[Saved entries]
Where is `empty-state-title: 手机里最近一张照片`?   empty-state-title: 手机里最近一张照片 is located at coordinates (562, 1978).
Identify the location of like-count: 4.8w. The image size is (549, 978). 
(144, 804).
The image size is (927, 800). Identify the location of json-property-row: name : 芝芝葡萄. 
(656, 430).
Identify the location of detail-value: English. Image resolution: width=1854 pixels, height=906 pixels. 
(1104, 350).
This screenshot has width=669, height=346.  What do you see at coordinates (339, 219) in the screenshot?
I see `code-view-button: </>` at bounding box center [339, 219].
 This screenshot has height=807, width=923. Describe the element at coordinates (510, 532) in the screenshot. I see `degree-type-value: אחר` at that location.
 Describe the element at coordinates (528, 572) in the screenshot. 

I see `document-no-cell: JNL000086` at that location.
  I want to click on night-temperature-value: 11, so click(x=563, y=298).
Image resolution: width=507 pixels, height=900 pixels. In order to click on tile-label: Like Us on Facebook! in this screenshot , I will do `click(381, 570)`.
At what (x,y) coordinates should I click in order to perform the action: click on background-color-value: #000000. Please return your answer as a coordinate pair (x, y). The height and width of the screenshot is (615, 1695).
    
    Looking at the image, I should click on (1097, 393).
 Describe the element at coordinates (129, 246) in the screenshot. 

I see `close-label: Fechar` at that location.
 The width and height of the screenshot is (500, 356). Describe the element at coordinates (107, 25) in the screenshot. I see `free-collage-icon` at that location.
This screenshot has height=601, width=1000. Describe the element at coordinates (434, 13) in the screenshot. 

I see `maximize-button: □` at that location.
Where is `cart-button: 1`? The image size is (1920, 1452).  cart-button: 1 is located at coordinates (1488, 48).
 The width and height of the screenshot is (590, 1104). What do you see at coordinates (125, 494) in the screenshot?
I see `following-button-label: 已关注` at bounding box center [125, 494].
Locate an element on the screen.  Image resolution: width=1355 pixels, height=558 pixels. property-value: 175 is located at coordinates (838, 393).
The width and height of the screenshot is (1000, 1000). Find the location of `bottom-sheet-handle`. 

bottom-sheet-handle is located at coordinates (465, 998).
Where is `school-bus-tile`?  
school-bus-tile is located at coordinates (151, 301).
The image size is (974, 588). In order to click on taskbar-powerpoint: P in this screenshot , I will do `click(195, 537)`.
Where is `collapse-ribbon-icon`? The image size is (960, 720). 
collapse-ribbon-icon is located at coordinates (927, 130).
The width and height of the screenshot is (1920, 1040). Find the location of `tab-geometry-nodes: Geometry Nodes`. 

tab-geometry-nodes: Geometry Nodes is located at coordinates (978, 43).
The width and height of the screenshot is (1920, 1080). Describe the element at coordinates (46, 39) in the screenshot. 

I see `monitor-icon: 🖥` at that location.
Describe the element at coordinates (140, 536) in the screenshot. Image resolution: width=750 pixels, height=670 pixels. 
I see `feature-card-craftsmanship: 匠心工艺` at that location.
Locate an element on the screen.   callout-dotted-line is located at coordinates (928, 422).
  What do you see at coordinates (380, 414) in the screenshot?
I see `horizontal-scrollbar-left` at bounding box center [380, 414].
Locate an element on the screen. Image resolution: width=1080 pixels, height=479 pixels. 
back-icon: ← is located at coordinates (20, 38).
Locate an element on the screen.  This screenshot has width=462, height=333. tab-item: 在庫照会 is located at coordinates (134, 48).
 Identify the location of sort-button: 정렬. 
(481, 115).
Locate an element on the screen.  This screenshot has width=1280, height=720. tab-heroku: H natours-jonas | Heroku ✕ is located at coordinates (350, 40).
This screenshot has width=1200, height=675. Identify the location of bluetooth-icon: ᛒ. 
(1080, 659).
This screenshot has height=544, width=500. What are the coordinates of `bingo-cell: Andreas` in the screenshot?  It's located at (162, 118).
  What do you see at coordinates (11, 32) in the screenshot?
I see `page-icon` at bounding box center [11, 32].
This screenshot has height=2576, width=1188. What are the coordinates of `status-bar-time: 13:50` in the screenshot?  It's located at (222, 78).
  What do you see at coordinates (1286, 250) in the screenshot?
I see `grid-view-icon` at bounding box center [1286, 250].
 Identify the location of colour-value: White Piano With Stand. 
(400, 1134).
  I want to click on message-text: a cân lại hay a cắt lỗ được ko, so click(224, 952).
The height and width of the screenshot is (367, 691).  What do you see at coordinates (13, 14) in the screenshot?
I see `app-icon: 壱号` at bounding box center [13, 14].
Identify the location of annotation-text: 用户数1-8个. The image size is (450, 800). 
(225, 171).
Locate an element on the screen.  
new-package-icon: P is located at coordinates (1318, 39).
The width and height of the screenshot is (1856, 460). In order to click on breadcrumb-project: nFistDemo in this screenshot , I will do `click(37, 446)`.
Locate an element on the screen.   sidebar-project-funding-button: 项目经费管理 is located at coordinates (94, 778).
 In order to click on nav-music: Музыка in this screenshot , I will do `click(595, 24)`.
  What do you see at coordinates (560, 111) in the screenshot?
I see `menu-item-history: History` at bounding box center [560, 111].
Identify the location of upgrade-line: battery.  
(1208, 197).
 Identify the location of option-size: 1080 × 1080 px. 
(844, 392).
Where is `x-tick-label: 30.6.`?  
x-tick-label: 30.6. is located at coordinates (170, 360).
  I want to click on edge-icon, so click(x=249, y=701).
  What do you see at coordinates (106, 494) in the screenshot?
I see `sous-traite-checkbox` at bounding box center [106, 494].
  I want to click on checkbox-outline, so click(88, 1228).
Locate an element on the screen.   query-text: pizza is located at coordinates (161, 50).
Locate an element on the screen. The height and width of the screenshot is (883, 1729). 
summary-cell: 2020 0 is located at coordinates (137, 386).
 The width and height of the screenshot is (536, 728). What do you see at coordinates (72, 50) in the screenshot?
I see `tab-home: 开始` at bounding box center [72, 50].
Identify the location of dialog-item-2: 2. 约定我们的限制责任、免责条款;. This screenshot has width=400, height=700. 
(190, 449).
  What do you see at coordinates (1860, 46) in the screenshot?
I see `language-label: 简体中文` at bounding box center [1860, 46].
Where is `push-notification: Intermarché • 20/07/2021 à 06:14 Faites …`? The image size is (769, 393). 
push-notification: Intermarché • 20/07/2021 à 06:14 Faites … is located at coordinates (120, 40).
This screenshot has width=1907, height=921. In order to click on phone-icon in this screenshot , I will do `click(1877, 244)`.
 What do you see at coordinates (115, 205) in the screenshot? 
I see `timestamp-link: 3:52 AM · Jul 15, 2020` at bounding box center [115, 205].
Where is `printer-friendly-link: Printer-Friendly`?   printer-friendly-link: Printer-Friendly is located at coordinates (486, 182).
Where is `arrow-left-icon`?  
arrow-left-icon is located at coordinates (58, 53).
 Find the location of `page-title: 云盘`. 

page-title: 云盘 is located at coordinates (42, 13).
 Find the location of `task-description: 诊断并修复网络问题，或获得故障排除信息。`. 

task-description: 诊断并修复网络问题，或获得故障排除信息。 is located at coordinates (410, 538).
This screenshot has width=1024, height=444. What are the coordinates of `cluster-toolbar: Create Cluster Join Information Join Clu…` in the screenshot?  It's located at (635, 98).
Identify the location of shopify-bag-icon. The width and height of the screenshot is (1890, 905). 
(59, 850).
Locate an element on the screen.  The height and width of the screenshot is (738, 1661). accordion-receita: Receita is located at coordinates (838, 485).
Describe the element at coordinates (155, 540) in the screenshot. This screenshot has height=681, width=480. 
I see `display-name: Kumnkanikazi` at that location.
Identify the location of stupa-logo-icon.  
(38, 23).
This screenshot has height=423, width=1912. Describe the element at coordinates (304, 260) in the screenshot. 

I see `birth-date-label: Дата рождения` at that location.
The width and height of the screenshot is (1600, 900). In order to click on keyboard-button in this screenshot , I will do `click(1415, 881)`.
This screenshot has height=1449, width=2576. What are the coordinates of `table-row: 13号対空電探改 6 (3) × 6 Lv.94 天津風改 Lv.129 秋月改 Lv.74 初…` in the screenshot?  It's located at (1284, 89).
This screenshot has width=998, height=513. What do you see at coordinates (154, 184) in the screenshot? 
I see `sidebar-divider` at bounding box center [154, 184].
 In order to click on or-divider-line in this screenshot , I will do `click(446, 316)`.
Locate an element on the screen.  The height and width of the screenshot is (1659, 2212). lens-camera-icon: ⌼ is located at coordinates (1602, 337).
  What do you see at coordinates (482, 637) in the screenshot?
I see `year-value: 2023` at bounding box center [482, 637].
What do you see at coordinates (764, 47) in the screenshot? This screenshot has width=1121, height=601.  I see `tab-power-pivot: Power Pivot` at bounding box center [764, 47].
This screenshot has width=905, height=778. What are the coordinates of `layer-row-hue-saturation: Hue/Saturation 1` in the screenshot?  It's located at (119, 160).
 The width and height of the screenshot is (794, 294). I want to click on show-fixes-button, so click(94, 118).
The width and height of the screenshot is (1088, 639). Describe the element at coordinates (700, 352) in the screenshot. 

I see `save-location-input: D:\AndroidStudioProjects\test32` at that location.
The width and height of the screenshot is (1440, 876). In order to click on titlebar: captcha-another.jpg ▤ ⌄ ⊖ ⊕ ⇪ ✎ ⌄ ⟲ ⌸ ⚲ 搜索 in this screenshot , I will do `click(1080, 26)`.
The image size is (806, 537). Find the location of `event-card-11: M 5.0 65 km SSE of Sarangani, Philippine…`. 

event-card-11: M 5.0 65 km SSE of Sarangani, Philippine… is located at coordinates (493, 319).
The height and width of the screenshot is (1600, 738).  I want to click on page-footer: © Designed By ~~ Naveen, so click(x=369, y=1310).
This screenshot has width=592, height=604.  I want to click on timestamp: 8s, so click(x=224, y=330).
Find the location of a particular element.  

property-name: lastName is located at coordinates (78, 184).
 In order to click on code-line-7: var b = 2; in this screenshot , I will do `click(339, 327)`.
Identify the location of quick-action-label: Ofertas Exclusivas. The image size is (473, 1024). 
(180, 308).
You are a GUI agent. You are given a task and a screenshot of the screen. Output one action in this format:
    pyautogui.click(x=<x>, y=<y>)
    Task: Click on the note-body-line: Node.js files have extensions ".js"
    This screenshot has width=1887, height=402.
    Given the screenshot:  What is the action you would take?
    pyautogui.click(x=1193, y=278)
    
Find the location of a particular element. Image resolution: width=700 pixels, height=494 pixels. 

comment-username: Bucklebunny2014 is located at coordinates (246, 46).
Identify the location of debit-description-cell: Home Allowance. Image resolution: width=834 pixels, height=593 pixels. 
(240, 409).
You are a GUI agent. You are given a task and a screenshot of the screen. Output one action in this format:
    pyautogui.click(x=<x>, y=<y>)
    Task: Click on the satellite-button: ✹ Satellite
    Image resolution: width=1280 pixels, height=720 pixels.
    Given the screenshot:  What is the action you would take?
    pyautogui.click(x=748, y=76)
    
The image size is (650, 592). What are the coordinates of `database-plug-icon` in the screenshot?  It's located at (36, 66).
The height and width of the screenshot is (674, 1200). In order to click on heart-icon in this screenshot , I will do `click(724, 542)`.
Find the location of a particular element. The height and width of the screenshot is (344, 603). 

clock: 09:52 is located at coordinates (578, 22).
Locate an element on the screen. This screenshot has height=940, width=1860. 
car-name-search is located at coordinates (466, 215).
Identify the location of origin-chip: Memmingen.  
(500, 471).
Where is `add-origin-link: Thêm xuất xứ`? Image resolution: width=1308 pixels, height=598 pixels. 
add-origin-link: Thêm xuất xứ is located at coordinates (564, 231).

### TASK PROMPT:
Pick out each line of the material that contains the string "divider".

### FINAL ANSWER:
I see `sidebar-divider` at bounding box center [154, 184].
 In order to click on or-divider-line in this screenshot , I will do `click(446, 316)`.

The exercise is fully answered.